C’est incroyable, tout cela est incroyable, me voici alors que je parle à peine russe, qu’ils ne savent rien de moi, servi tel un coq en pâte dans ce lieu qui est un lieu culte de la mémoire orthodoxe, difficile de retranscrire l’impression solennelle dégagée par ces lieux, il y règne une tranquillité et une simplicité délicieuse et en même temps le moindre mouvement semble y prendre une dimension métaphysique, impossible de dater l’endroit, de dire depuis quand les gestes quotidiens élémentaires s’y sont répétés et répétés, tels l’éternité dans le temps car le temps ne semble plus avoir cours ici, le temps c’est à l’extérieur, nous avons tout d’un coup oublié qu’il y avait un avant et un après, c’est comme si ce moment, cet espace avait toujours été présent et que nous le savions.
Assez rétabli par cette restauration en forme de méditation, je reviens avec ce jeune pope vers le "lieu d’accueil" où s’engagent des conciliabules. Ils me demandent si je suis chrétien ? Oui mais catholique (pour éviter de rentrer dans les détails...) je remarque qu’ils sont très protocolaires, ne manquent jamais de se signer et de s’incliner devant certaines images et objets, je vois tout cela en même temps qu’ils discutent de moi, finalement ils m’indiquent de venir ce soir à 22h pour rencontrer l’Higoumène (supérieur religieux) German (c’est son prénom) certes mais il est à peine 14h de l’après midi et que dois-je faire d’ici là, d’autant que je suis franchement fatigué et me sens très vite complètement gelé à l’extérieur. Ils comprennent que je ne peux pas rester dehors et m’expliquent qu’il y a une auberge très près du Monastère où ils me conseillent d’aller, là dessus une femme qui semble travailler dans la journée au monastère va m’accompagner pour m’indiquer le chemin, nous traversons la cour principale du Monastère et nous engageons sous un autre portail ou près de cette entrée cyclopéenne, elle me montre en face à qq. 300 ou 400 m, de l’autre coté d’un bras de mer gelé (nous sommes le 10 mai !) la maison verte qui est l’auberge de l’île.
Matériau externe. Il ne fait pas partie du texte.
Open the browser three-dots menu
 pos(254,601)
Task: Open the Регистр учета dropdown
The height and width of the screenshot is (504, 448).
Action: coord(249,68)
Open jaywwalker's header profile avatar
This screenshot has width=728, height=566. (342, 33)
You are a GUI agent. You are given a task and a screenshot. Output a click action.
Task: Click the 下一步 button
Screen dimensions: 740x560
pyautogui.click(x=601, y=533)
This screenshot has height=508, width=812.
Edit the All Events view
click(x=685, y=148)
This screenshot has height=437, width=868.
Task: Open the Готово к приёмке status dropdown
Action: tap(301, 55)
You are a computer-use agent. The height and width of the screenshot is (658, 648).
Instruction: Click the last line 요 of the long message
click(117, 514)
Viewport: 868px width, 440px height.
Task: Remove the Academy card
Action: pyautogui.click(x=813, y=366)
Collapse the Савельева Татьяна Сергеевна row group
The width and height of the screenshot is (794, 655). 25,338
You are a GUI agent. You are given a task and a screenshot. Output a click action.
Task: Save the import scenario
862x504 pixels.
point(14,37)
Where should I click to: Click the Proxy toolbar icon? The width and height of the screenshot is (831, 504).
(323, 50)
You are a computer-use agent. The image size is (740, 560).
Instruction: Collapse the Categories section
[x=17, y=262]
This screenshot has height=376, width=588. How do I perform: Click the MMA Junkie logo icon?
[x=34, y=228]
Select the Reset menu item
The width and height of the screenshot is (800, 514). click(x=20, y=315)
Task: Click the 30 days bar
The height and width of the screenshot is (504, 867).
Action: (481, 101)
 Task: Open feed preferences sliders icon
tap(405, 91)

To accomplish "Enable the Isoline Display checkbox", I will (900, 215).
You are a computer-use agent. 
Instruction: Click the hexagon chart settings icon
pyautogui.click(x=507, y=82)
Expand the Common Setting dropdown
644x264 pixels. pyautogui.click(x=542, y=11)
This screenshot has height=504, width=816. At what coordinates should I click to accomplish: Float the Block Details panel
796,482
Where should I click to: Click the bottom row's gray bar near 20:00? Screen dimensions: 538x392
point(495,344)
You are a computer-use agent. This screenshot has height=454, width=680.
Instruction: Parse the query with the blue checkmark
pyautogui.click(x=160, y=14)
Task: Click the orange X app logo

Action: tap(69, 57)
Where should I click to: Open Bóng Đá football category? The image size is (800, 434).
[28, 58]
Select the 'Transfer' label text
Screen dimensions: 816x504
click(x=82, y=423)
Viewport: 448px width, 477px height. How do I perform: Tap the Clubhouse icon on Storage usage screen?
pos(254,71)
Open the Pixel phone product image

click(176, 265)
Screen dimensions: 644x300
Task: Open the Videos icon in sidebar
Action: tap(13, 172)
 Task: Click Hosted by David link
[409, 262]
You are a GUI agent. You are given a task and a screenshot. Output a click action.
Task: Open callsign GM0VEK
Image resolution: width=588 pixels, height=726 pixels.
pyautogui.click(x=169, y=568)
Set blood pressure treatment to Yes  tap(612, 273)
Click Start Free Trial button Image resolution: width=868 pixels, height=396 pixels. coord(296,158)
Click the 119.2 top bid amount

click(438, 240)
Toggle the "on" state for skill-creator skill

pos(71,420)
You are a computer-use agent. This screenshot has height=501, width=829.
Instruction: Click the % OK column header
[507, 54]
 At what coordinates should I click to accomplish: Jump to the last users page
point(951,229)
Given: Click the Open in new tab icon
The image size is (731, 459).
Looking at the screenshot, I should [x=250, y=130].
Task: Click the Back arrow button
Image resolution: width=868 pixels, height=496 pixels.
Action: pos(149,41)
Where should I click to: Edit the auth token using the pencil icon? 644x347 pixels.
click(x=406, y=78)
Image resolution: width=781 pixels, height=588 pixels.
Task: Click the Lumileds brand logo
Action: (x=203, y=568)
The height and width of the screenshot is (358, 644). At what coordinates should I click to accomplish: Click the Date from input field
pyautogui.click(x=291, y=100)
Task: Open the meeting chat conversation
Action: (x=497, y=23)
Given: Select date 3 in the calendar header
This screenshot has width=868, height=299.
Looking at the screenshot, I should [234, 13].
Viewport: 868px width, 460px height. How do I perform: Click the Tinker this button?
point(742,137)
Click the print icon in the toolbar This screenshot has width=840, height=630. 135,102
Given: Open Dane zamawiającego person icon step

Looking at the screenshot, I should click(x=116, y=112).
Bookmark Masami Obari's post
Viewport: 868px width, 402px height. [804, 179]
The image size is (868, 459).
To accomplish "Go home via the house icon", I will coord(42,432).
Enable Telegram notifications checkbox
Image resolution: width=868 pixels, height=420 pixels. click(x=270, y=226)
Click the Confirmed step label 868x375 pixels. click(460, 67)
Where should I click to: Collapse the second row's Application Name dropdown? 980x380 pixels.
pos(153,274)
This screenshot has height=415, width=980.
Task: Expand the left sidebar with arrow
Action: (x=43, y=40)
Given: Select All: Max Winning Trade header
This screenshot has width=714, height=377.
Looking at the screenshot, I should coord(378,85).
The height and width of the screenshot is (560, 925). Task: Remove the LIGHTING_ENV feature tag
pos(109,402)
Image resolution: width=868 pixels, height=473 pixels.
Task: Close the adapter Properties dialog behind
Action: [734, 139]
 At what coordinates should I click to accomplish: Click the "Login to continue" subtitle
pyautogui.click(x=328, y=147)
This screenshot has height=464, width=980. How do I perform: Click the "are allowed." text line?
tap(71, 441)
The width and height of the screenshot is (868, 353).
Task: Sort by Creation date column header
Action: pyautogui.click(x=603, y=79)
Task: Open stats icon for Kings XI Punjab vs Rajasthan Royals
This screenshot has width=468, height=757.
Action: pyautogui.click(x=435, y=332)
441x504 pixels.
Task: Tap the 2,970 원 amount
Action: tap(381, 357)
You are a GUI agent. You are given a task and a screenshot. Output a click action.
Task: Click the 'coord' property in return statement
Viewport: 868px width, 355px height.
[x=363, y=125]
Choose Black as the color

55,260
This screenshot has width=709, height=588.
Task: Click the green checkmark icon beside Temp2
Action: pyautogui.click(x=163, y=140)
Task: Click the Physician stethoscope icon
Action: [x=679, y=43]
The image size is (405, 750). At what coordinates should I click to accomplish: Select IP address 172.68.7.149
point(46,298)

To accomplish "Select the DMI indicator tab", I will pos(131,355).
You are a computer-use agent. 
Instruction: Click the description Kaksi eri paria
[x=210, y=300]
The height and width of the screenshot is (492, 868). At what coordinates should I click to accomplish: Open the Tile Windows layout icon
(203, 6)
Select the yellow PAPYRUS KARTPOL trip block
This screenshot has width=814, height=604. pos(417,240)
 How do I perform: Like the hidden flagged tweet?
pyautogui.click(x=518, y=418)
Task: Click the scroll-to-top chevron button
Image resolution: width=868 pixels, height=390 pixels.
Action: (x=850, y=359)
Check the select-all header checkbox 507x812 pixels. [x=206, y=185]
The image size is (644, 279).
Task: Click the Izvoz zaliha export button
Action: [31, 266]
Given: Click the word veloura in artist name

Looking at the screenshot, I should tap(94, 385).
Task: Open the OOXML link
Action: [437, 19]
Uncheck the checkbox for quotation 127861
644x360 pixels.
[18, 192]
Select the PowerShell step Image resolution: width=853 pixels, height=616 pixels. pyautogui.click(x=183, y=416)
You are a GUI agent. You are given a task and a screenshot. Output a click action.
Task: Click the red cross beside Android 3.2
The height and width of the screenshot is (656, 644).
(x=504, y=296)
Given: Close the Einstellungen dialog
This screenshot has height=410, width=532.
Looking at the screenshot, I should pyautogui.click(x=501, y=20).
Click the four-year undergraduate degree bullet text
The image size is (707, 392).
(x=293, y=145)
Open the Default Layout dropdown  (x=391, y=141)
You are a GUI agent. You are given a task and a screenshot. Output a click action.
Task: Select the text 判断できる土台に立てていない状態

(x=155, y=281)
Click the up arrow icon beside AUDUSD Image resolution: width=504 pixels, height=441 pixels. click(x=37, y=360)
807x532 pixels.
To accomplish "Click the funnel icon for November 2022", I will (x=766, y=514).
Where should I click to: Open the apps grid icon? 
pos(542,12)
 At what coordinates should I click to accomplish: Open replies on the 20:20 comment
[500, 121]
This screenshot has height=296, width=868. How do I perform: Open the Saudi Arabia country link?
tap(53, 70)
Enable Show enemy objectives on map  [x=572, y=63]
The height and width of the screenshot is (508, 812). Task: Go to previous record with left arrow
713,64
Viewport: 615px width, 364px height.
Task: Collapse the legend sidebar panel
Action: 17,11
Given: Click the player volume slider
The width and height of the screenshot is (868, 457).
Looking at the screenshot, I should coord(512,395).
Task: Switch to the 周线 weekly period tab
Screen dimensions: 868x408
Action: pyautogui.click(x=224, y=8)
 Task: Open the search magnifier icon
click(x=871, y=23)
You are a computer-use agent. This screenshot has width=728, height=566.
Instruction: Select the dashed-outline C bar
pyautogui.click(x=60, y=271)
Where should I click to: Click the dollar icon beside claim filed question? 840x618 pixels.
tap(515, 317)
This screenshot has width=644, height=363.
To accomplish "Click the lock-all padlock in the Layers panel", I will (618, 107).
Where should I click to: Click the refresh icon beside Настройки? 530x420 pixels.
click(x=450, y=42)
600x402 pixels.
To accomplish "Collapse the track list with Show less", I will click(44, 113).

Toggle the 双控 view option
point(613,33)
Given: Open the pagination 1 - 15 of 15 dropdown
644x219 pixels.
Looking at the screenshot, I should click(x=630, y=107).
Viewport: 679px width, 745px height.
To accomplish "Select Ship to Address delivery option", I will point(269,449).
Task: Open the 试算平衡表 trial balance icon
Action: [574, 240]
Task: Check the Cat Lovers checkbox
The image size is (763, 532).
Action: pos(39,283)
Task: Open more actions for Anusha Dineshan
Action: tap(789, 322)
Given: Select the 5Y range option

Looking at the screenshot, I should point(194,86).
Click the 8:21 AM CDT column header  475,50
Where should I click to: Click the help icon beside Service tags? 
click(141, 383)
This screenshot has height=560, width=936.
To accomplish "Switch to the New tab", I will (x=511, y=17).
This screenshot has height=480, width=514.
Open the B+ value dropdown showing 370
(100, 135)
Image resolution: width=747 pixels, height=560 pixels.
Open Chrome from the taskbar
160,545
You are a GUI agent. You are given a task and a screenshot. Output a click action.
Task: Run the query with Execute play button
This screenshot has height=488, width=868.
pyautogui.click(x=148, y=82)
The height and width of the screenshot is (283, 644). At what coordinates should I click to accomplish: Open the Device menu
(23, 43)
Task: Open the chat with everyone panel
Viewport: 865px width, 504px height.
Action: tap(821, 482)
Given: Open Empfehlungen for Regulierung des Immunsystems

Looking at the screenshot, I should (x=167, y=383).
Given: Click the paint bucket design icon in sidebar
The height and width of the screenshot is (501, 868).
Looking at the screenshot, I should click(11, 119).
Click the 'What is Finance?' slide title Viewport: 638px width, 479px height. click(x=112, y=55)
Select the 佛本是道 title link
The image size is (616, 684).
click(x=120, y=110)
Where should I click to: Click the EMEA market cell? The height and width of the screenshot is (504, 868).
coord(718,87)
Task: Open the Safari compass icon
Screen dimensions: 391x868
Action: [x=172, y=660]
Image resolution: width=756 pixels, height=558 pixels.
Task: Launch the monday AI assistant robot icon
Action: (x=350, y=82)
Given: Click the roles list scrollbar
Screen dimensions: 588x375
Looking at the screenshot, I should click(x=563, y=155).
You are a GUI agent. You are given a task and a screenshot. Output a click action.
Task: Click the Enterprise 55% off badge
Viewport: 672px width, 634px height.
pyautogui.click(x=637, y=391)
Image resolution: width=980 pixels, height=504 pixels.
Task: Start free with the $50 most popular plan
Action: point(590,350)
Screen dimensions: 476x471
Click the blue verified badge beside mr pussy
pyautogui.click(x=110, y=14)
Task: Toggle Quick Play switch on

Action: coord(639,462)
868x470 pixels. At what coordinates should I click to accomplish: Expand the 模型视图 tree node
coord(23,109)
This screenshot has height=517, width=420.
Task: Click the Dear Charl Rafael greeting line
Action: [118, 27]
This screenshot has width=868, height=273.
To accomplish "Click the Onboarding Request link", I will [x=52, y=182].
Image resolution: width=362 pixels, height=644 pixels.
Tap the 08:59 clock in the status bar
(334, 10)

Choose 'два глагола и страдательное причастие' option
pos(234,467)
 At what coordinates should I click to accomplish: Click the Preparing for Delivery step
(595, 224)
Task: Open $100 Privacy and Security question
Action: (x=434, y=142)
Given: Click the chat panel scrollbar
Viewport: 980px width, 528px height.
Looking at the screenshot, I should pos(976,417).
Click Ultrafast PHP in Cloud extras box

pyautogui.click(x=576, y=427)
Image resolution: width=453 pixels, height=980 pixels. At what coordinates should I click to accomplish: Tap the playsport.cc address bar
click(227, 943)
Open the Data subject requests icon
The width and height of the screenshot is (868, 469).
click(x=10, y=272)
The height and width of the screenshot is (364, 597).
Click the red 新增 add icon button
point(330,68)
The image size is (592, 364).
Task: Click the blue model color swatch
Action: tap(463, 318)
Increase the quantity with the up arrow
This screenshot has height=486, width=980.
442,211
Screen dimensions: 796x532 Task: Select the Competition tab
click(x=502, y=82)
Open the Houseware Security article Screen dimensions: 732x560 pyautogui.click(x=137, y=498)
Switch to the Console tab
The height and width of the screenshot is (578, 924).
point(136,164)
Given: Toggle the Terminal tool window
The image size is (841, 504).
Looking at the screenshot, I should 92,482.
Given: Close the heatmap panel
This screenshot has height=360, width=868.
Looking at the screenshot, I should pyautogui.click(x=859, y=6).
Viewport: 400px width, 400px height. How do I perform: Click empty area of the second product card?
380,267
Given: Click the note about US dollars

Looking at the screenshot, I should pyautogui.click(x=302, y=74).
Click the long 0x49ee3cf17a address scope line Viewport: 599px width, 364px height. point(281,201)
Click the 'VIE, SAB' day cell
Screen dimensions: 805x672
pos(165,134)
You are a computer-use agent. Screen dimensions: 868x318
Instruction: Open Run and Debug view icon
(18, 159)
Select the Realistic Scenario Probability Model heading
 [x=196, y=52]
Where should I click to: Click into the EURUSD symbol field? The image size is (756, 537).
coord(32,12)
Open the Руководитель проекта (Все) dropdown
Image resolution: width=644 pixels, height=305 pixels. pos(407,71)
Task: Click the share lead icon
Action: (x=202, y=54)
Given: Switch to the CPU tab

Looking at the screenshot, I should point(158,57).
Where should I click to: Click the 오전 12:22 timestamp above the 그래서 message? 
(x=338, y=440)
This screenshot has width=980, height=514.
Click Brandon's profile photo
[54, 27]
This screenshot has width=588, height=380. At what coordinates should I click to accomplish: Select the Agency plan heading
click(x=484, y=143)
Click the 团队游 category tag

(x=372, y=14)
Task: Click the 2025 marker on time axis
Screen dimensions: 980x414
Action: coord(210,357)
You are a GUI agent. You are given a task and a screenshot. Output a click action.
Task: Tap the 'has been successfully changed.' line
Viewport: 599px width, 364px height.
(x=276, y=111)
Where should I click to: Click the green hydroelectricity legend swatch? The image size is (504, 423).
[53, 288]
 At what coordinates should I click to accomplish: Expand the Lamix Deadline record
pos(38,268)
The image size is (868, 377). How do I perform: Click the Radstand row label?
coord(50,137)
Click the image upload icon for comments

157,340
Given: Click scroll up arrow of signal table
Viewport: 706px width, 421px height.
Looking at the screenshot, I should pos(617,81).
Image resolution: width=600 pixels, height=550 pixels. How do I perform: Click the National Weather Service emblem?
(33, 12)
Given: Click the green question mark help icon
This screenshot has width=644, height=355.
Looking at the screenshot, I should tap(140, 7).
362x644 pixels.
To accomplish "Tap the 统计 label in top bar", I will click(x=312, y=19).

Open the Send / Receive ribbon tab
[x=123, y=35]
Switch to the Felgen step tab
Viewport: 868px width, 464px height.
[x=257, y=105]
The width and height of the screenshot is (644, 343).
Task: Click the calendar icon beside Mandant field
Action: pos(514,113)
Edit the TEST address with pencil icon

Je passerai quelques heures de repos salvateur dans cet agréable petit hôtel avant de revenir le soir au monastère pour y rencontrer l’higoumène German, il est 22h20 - 22h30 (et il fait toujours jour car nous sommes près du cercle polaire !) plusieurs popes ont déjà traversé la pièce où nous sommes en pratiquant à chaque fois forces inclinaisons face aux icônes présentes mais en glissant face à ma personne, puis quelques silhouettes traversent la cour d’un pas lent, ils pénètrent la pièce où nous sommes et c’est alors que je le reconnus, ce pope avec lequel j’avais conversé après avoir déjeuné au Monastère et qui me paraissait si simple et si humble, c’est lui le supérieur de cette communauté, il sourit en me reconnaissant et notre entretien a été très cordial en dépit du maigre russe dont je dispose.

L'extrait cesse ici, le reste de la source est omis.